Last January, the Herald printed a two-part series on the dilapidated Long Island Rail Road Station at Belmont, and the need for a new, year-round station in the proposed Belmont arena project. More than a year later, the prospect for a full-time station at Belmont is still up in the air, despite the insistence of the arena developers and the Islanders that construction of the arena would begin in the spring.
While Empire State Development officials announced that they had secured two trains for events at the arena, which would run from Jamaica to Belmont, local residents and officials have said the service would fall far short of the promised full-time station that Gov. Andrew Cuomo touted when he initially announced the arena project in 2017.
The Nassau County Village Officials Association became the latest group to demand that developers construct a full-time station. On Feb. 1, the association unanimously voted to send a letter to ESD about the issue.
“…The Association is in agreement that if the development project is approved,” NCVOA Executive Director Ralph Kreitzman wrote, “such approval be conditioned on and require that the current rail station be transformed into a full-service train station, and that the developer be required to bear and pay all costs associated with the upgrade of the station, without the expenditure of public resources.”
Tony Bhatti, of the Elmont Against the Megamall organization, praised the NCVOA for its support of a year-round station at Belmont. Bhatti has expressed concern about traffic that the arena and retail village would generate in Elmont and Valley Stream. According to the project’s draft environmental impact study, the nearly 19,000-seat arena at Belmont would bring more than 4,000 additional drivers during afternoon peak hours on weekdays and weekends on local roads and parkways.
Other residents and local elected officials said they had hoped train service at the Belmont station would mitigate the traffic, but the two trains that developers say they have secured can only accommodate up to 2,280 arena riders for weekday events and 1,330 for Saturday events. If the Islanders’ first game attendance at Belmont mimicked the nearly 14,000 that came for their return to Nassau Coliseum on Dec. 1, less than a 10th of fans would be able to reach Belmont by train, with the rest having to drive through Queens, Elmont and Floral Park.

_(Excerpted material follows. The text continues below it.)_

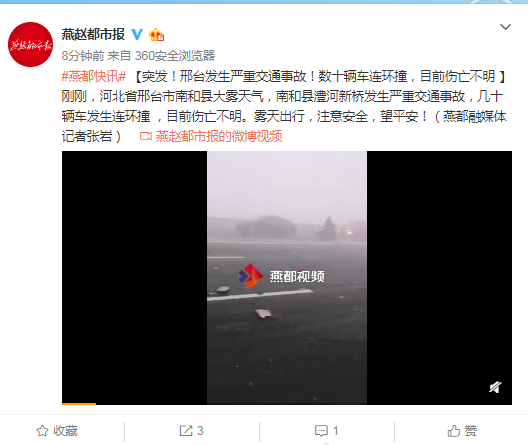
Task: Click the 8分钟前 post timestamp
Action: (83, 56)
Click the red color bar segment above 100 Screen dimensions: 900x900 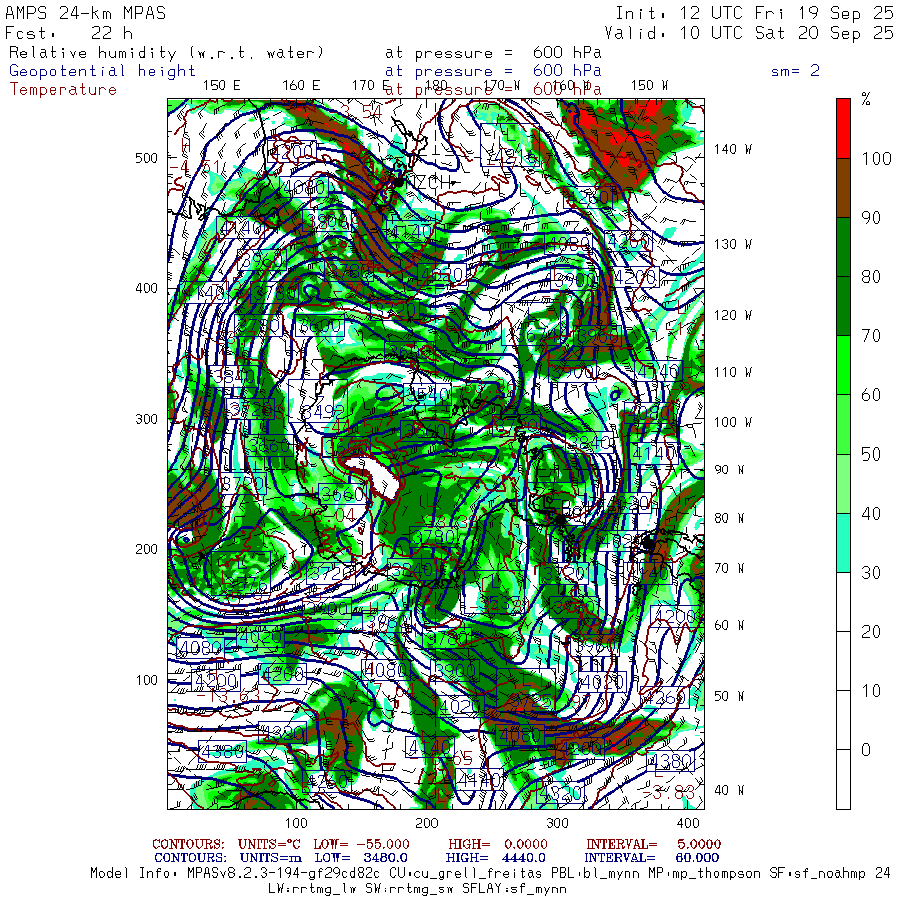[843, 128]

“This project will divert traffic off the Cross Island and the LIE onto local streets north, south, east and west of the racetrack as drivers look to escape traffic jams,” Bhatti said. “That’s why they are calling for a full-time train station, which must be built at the same time as any arena or megamall.”
Local officials who have not rejected the proposed arena have repeatedly explained that their support of the project was contingent on whether a full-time station were secured. State Sen. Todd Kaminsky and Nassau County Legislator Carrié Solages said their constituents have asked them for years to secure a year-round station at Belmont.
“I was there when the governor and developers promised a 24/7 station at Belmont,” Kaminsky said. “Having a full-time station in Elmont with service in both directions would alleviate major congestion and give residents access to their own station that they have long deserved.”
Solages added that he met with ESD officials in January, and they have yet to complete a comprehensive survey of LIRR riders in the local communities. He was also worried about the “significant adverse impacts” that the arena would have on local buses, which were outlined in the arena’s draft impact study.
Local resident Jon Johnson expressed a different frustration about linking the station with the arena project. Johnson supports the arena project and argued that it was unfair of elected leaders to use a full-time station as a bargaining chip after years of failing to deliver on one for Elmont.
“Our politicians should be fighting to make the station a thing, regardless of the Belmont arena,” Johnson said. “We shouldn’t be left driving to Valley Stream or Queens to take the LIRR.”
Mark Fishbein, a long-time Islanders fan and Bayville resident, said the station was needed for future Belmont employees to use for their daily commutes. He added that as a former Queens resident, he knew about traffic jams on Hempstead Avenue, and warned that the projected traffic might chase away potential shoppers from the arena’s planned retail village.
ESD and MTA officials have yet to confirm if a full-time station at Belmont would be constructed by the arena’s opening day in 2021. ESD officials added that they are in talks with the MTA about securing additional trains for events.